[Target position lines]
►

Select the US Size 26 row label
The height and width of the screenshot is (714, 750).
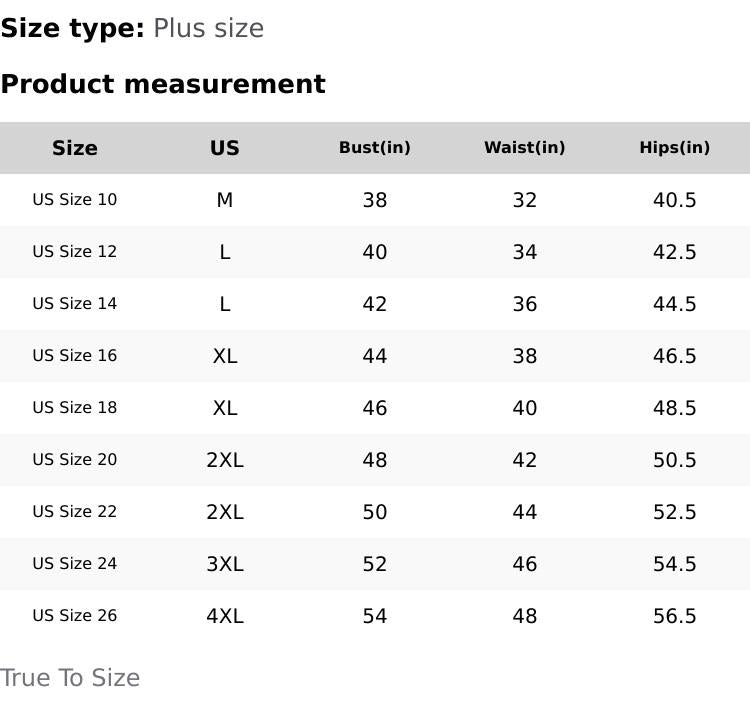tap(75, 616)
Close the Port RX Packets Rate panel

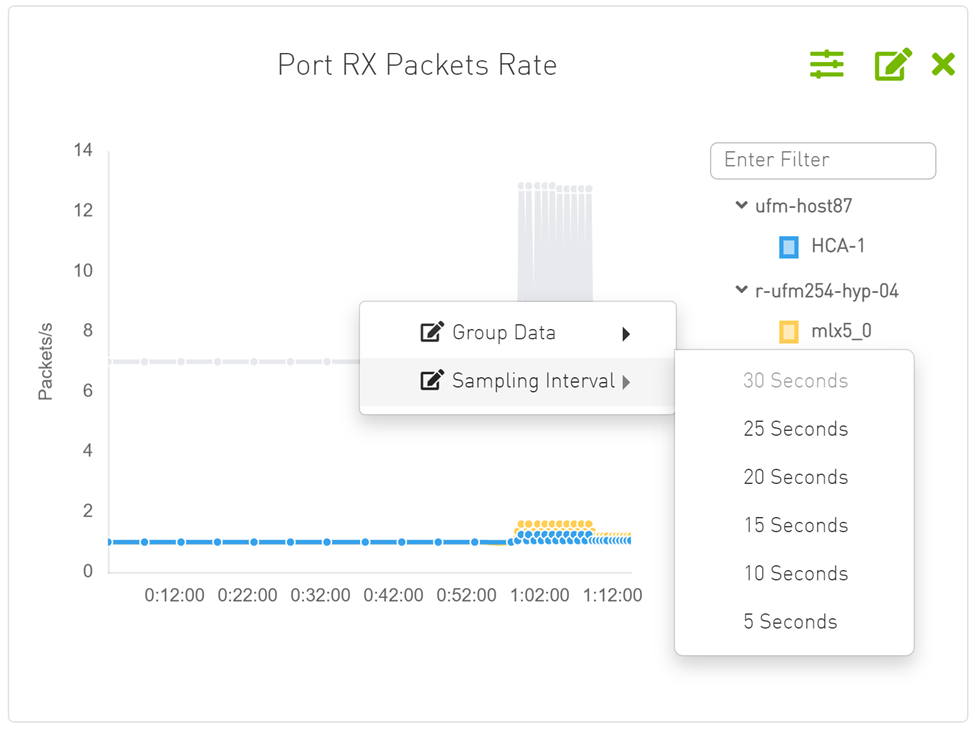(x=943, y=65)
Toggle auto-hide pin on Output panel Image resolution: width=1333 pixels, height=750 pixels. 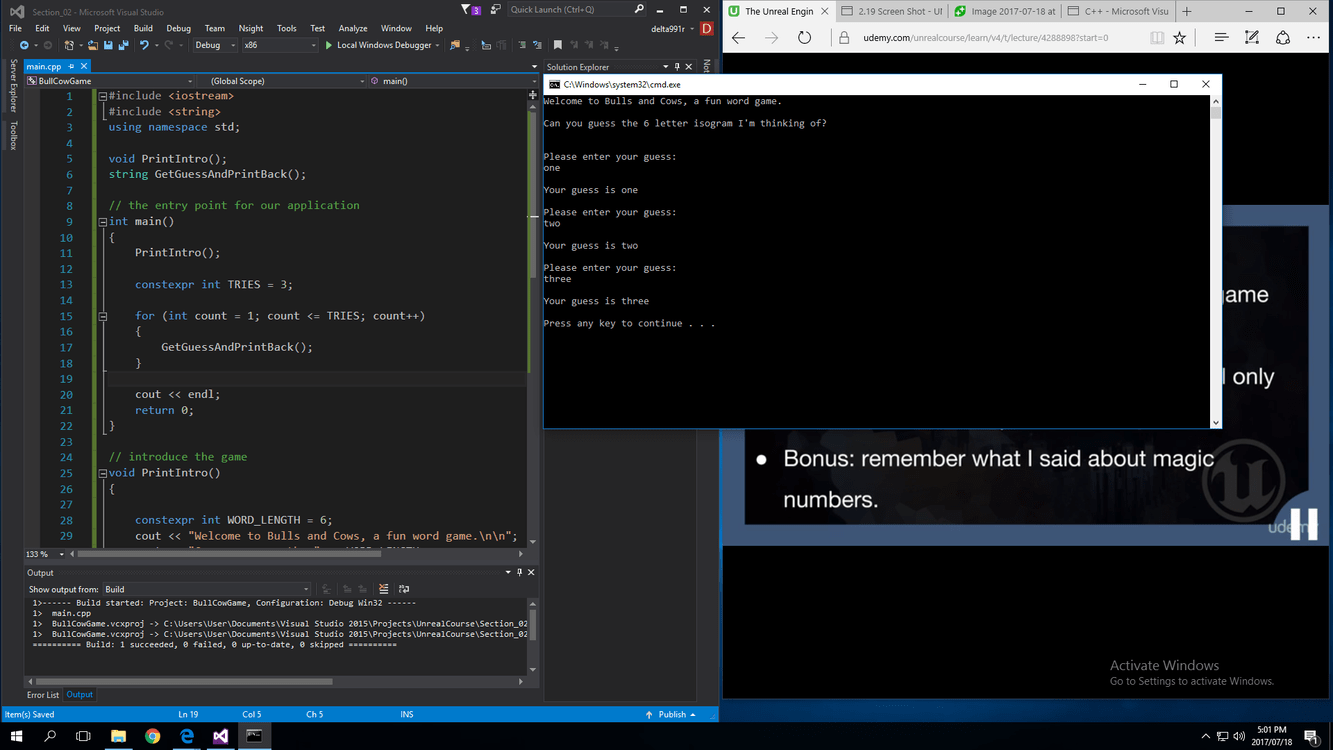[520, 572]
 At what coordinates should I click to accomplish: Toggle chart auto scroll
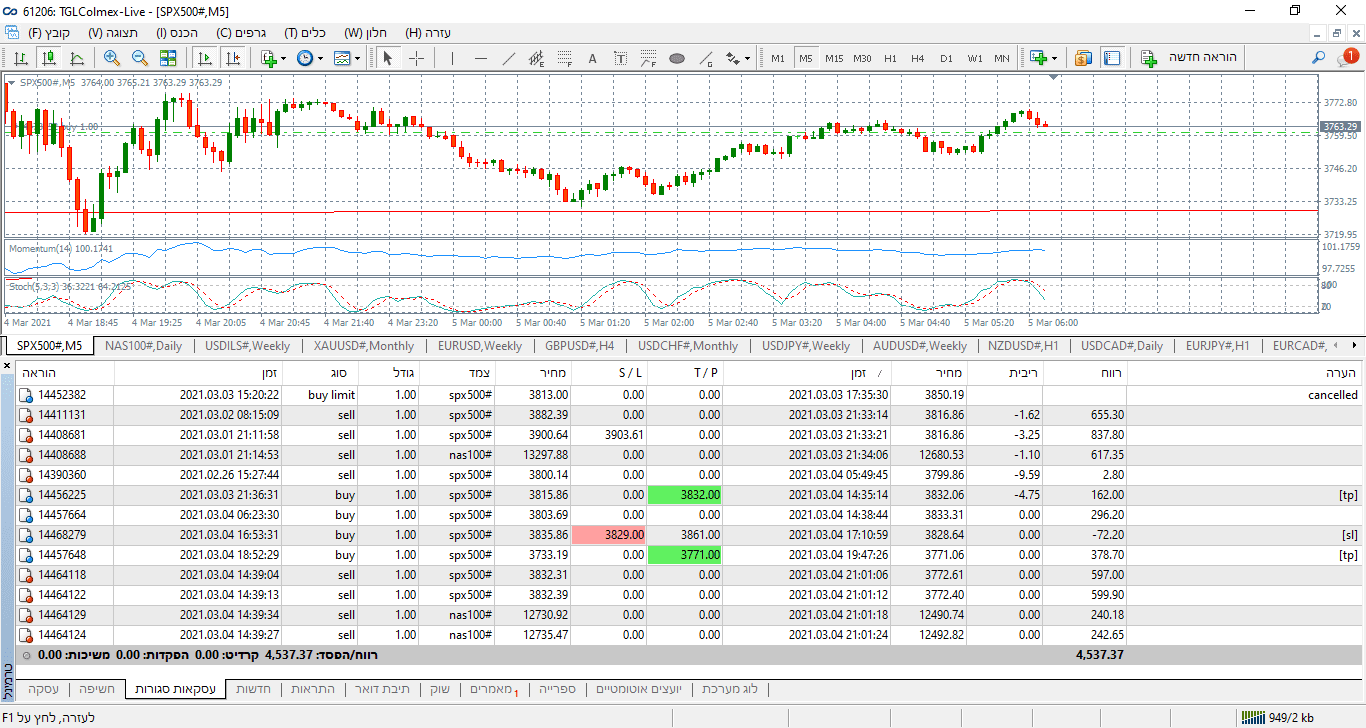(x=204, y=58)
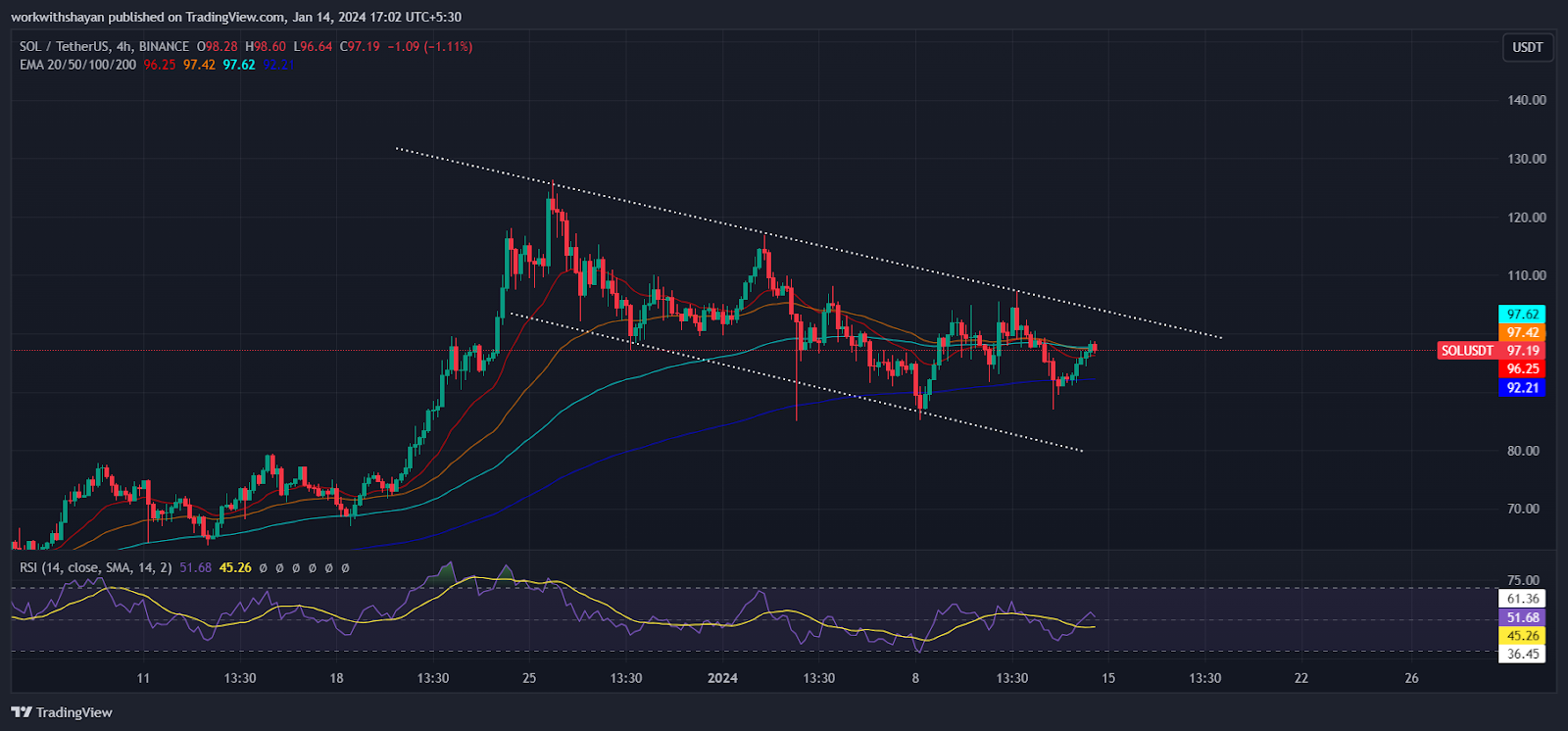1568x731 pixels.
Task: Click the 61.36 RSI upper band label
Action: pyautogui.click(x=1522, y=599)
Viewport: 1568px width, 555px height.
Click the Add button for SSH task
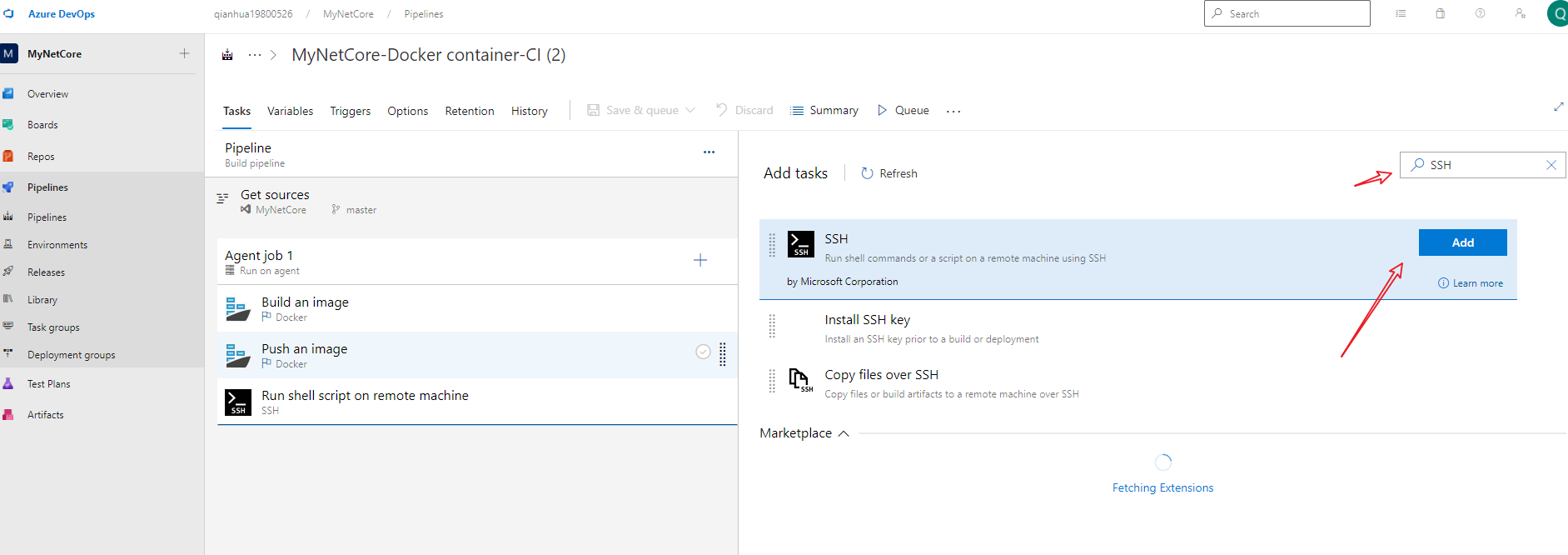tap(1461, 242)
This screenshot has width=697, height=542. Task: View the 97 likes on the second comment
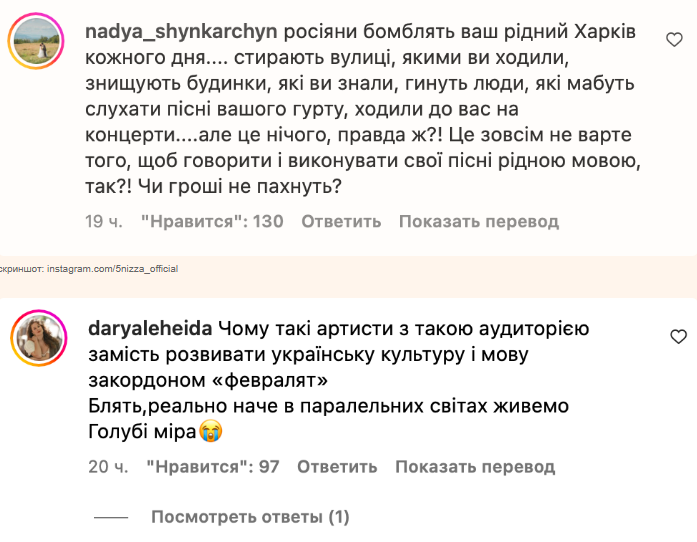[212, 466]
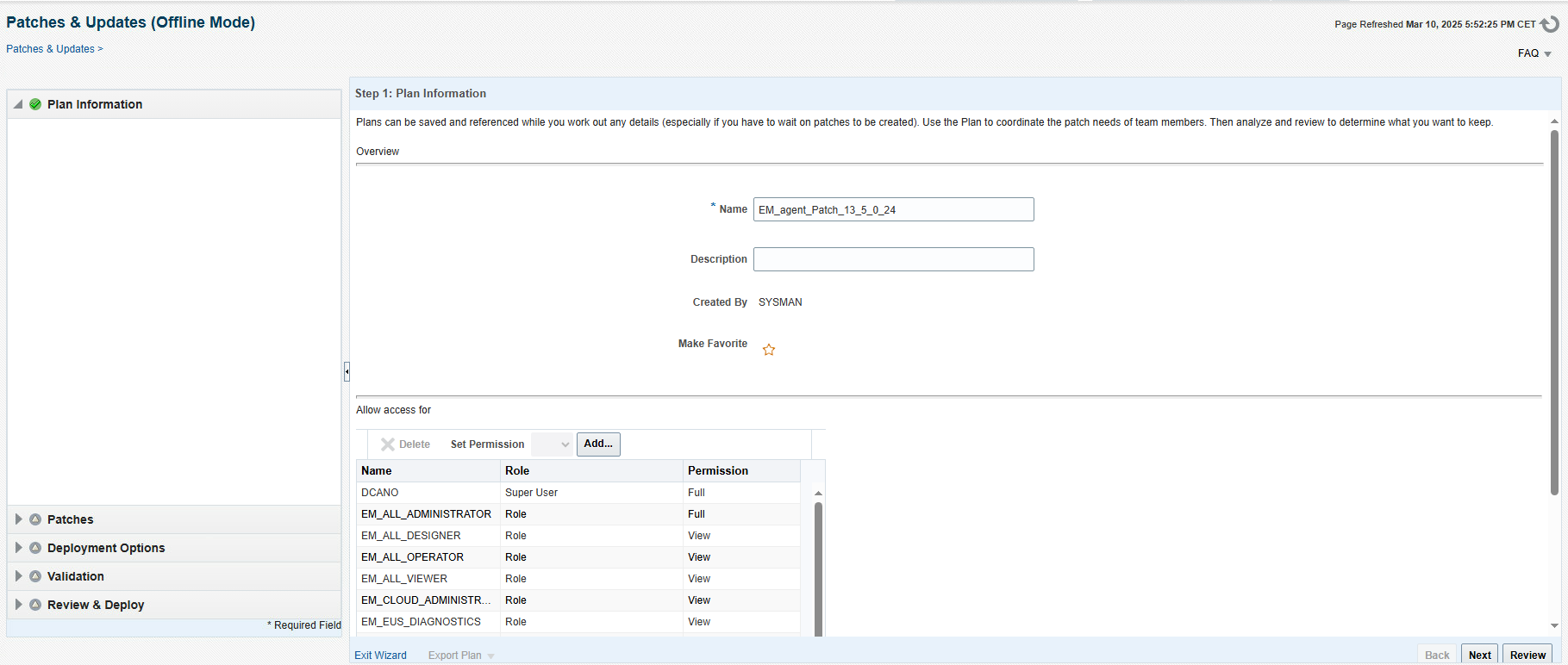
Task: Click the page refresh icon
Action: point(1550,24)
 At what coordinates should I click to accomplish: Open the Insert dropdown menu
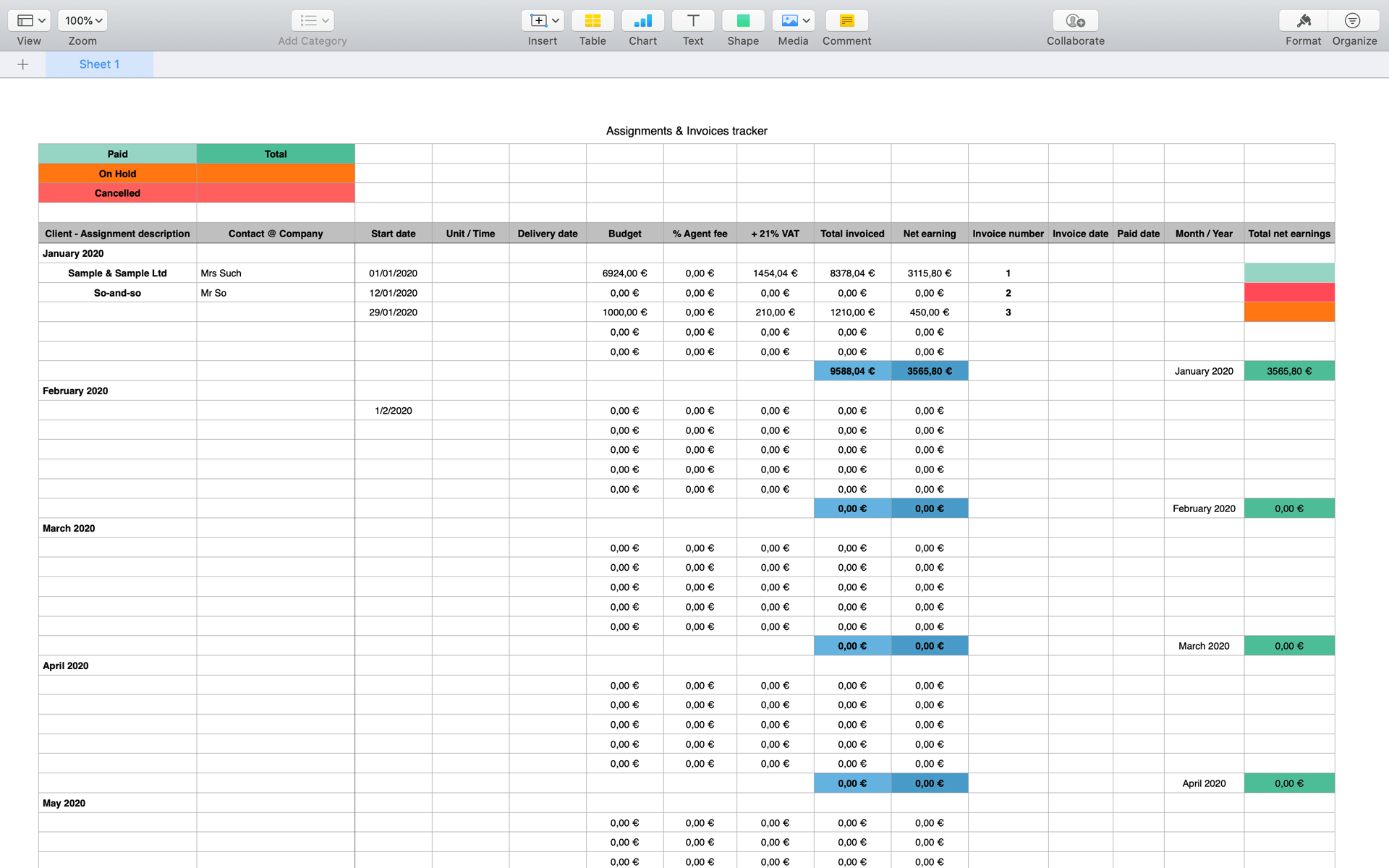click(x=543, y=21)
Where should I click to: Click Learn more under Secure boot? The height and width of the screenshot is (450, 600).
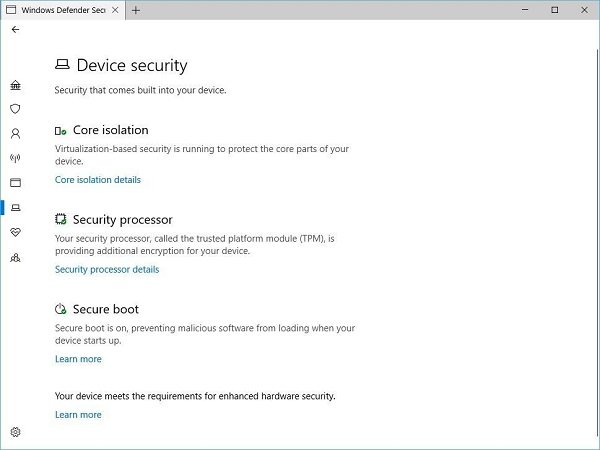pos(78,359)
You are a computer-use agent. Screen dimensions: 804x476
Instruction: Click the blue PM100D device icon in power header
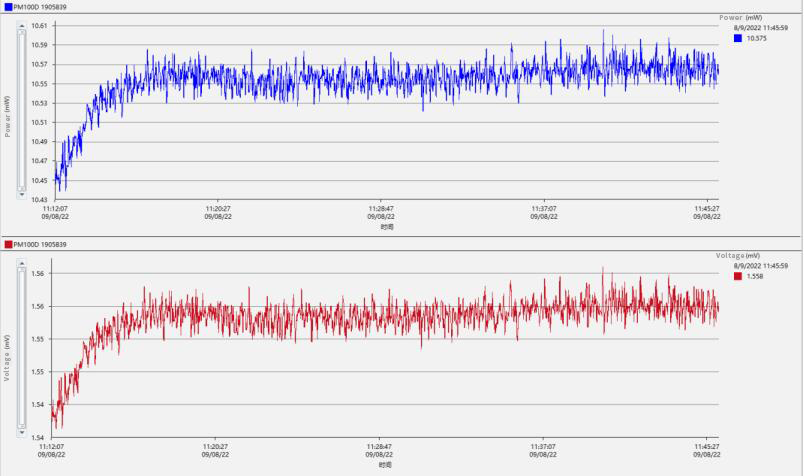(x=8, y=6)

◄

__Work to be completed__:
Render the lines from the one containing "You are a computer-use" through the end of the records as a two-column CSV with the headers instruction and click_point. Give one row for each request, with its text and its answer each in one quoted field, change line breaks to spaces, and leave the pictures out.

__Response for this exercise__:
instruction,click_point
"You are a computer-use agent. Screen dimensions: 804x476 Instruction: Click the blue PM100D device icon in power header","(x=8, y=6)"